Éditions Gallimard is introducing “Tracts/Gallimard”, a new collection of brief topical essays bringing back the editorial slant that steeped the “Tracts de la NRF” (Nouvelle Revue Française) in the 1930s – which included André Gide’s Return from the USSR, Thomas Mann’s Warning Europe and Jean Giono’s Refusal to Obey. These (among other) writers were their day’s eyewitnesses, scruples and, to an extent, smiths. They deliberately and publicly challenged the diktats that curtailed their contemporaries’ freedom.

At a time when public messages are eyed askance, and when authoritative arguments and demands often pull rank over adversarial debate and critical thinking, “Tracts/Gallimard” will bring back the views of literary women and men. They will shed their own light on unfolding social and political changes because they are keen to grasp the issues and take a stand on them.

We hope these affordable, numbered booklets circulate and enrich public debate.

The first Tract, by Régis Debray, is about Europe.

 

Why Tracts/Gallimard ?


Tracts have quite a story.

The term is apparently an abbreviation of tractatus (Latin for “treatise”) and made its way to France from England in the 1830s, when the Second French Revolution had ushered Louis Philippe I onto the throne and the ensuing battle of ideas was raging. There was a void to fill with texts taunting the monarch’s censorship and the ruling outfit’s political correctness. Tracts carried banned, underhand or disturbing news, their unfussy language spoke to the man and woman on the street, and the vehicles were pamphlets or flyers.

The Nouvelle Revue Française adopted the term in the 1930s, during the Popular Front’s days, when several of the magazine’s most outstanding writers joined the debate without reneging their literary calling.

The late 1960s brought Jean-Luc Godard’s and Chris Marker’s 3-minute-long, 50-franc cinétracts.

And now tracts are back, and back on paper – and Gallimard’s doing it again.

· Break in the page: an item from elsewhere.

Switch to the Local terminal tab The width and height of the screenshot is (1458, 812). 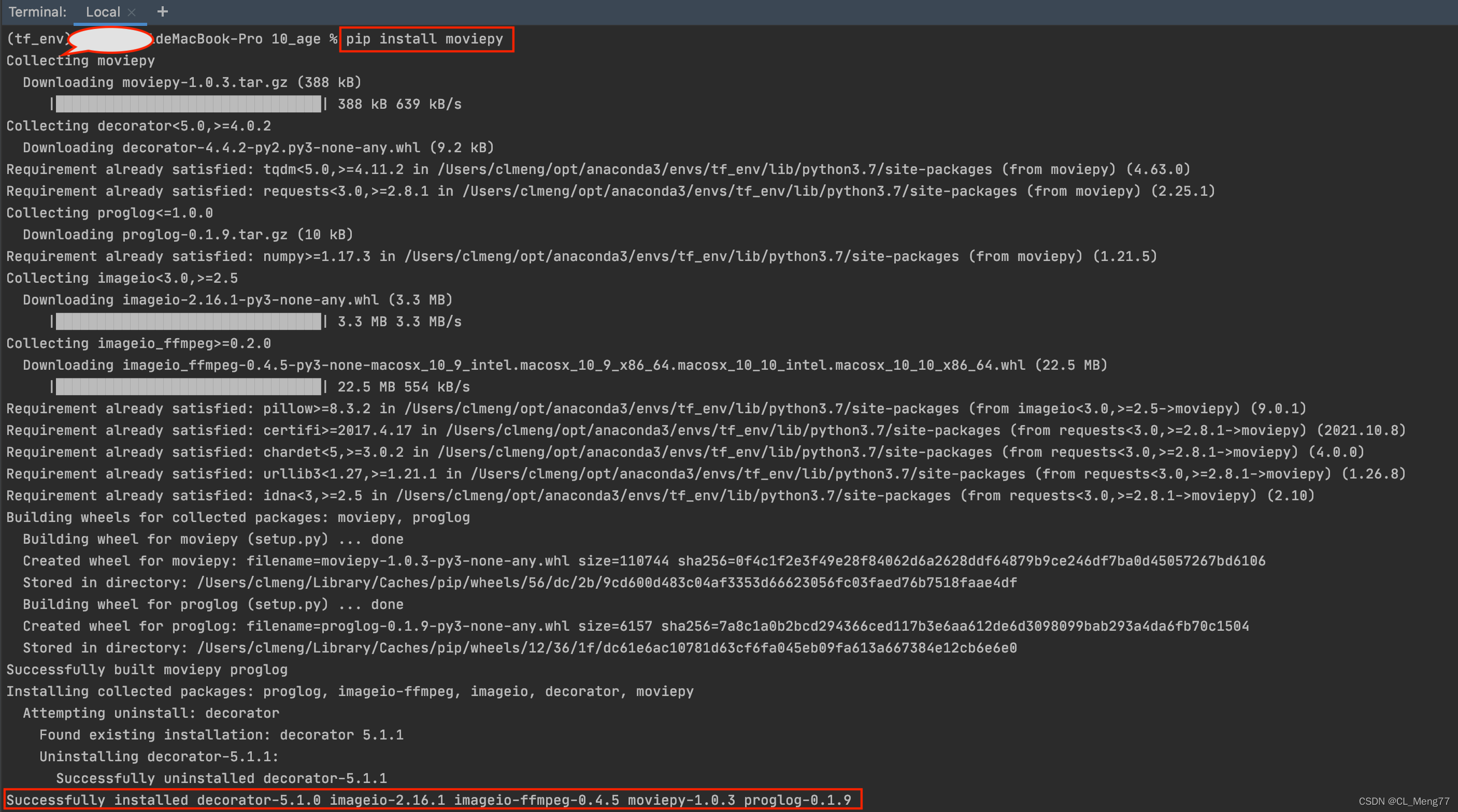tap(103, 12)
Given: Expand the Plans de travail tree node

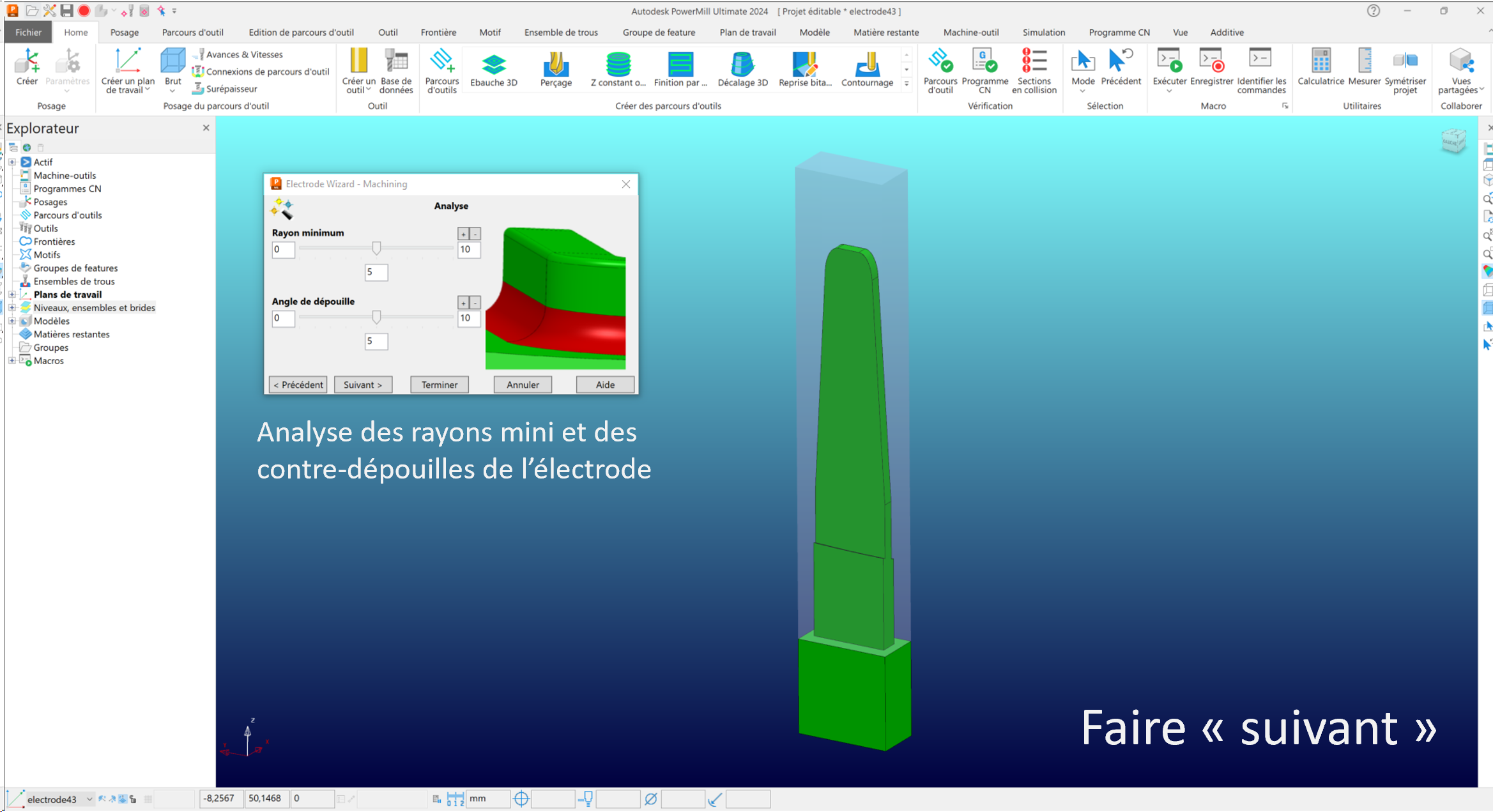Looking at the screenshot, I should point(12,295).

Traditional reading habits, we hear, are dwindling. It’s true that people are reading fewer books and magazines. But they are no less keen on thinking and talking than before. Does that mean we should swing the other way, settle for cherry-picking and snapshots, and embrace volatile, patchwork communication? We’d rather land somewhere in the middle: between lengthy written books and on-screen news flashes, between the solemn and the inconsequential. That’s where we hope our Tracts continue to inform the country’s conversation.

This channel has its own set of requirements. For authors, those requirements have to do with style, thought and tone. For readers, they involve 30-minute rather than 30-second attention spans. These tracts are shorter than books and longer than editorials or columns. Controversy is welcome, ad-hominem spite isn’t.

Every dominant culture has elicited its very own counterculture. Screens need counterpoints, places where we can slow down and catch our breath. We hope these Tracts (32 or 48 pages, €3.90 & 3.49 in ebook) provide a few of those places.